Przełomem stały się w ostatnich dniach ekspertyzy krakowskich specjalistów, którzy dokładnie odtworzyli rozmowy w kabinie pilotów. – Jestem bardzo wdzięczna ekspertom z Instytutu Sehna za dokonanie skrupulatnej analizy nagrań z kokpitu Tu154M. Uważam, że osoby te wykazały się nie tylko profesjonalizmem, ale także ogromną odwagą – dziękuje w rozmowie z Faktem Marta Kaczyńska.
Jedno nagranie, trzy odczyty
Dzięki pracy specjalistów z Krakowa padła wersja o naciskach na pilotów, jakie miał wywierać szef lotnictwa Andrzej Błasik (†48 l.) Zapis rozmów w kokpicie zaprzecza też tezie o błędzie pilotów, którzy – zdaniem rządowej komisji ministra Millera – pomylili wysokościomierze. Prawidłową wysokość maszyny podawał drugi pilot Robert Grzywna (†36 l.), a nie generał Błasik, któremu komisja Millera przypisała słowa Grzywny i twierdziła, że załoga – mając słuchawki na uszach – nie słyszała Błasika.
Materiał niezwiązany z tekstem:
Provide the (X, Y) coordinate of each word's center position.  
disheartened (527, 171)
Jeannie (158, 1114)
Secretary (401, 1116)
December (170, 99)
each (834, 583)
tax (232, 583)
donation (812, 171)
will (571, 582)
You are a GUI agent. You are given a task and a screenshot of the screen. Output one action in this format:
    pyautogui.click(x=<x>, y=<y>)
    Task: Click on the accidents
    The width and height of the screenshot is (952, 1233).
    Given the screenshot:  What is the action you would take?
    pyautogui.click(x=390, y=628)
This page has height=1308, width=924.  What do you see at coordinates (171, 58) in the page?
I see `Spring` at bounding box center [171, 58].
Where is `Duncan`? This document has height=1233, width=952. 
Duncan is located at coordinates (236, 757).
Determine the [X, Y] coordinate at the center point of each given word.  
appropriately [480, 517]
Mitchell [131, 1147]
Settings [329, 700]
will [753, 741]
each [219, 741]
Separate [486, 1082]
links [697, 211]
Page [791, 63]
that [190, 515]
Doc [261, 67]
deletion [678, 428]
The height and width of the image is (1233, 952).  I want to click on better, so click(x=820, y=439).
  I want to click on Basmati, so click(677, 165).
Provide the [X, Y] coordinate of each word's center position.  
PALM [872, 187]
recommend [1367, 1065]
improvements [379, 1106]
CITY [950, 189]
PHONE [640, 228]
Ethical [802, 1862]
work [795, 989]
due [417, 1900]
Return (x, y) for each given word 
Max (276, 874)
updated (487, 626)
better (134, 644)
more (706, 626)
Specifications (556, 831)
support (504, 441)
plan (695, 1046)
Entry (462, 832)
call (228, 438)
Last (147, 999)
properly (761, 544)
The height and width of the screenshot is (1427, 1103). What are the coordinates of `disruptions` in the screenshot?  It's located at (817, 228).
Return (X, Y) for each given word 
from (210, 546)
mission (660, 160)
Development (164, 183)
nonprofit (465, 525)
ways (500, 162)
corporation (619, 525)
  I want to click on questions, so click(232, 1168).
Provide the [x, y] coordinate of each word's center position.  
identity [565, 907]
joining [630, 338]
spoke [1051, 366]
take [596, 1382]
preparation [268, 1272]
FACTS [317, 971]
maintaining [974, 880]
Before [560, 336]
– Ujawnienie informacji o tym, że na nagraniu czarnych skrzynek nie zapisano głosu śp. generała Andrzeja Błasika obala rozpowszechnianą przez znaczą część mediów kłamliwą tezę MAK, Edmunda Klicha oraz komisji Jerzego Millera, obciążającą winą za katastrofę smoleńską polskich pilotów – zwraca uwagę Marta Kaczyńska.
Dopiero wczoraj Jerzy Miller (60 l.) przyznał, że jego komisja przypisała słowa pilota generałowi Błasikowi nie na podstawie opinii ekspertów, a tylko z „kontekstu” zdarzeń.
Kaczyńska: Proszę o zaangażowanie
– Mam nadzieję, że dokonania ekspertów z Instytutu Sehna zaowocują jeszcze większą determinacją w dochodzeniu do prawdy o przyczynach katastrofy – nie traci nadziei Kaczyńska. Sama walczy o rzetelne wyjaśnienie przebiegu tragedii, ale – jej zdaniem – powinny się w to włączyć instytucje międzynarodowe. Już w grudniu zeszłego roku prosiła w Brukseli o wsparcie Unii Europejskiej. Teraz zwraca się do polskiego rządu, by wystąpił o międzynarodowe śledztwo. – Uważam, że wobec ujawnionych uprzednio licznych zaniechań i przekłamań związanych z wyjaśnieniem przyczyn katastrofy smoleńskiej tym bardziej konieczne jest zwrócenie się przez polski rząd o pomoc do instytucji międzynarodowych – żąda Marta Kaczyńska.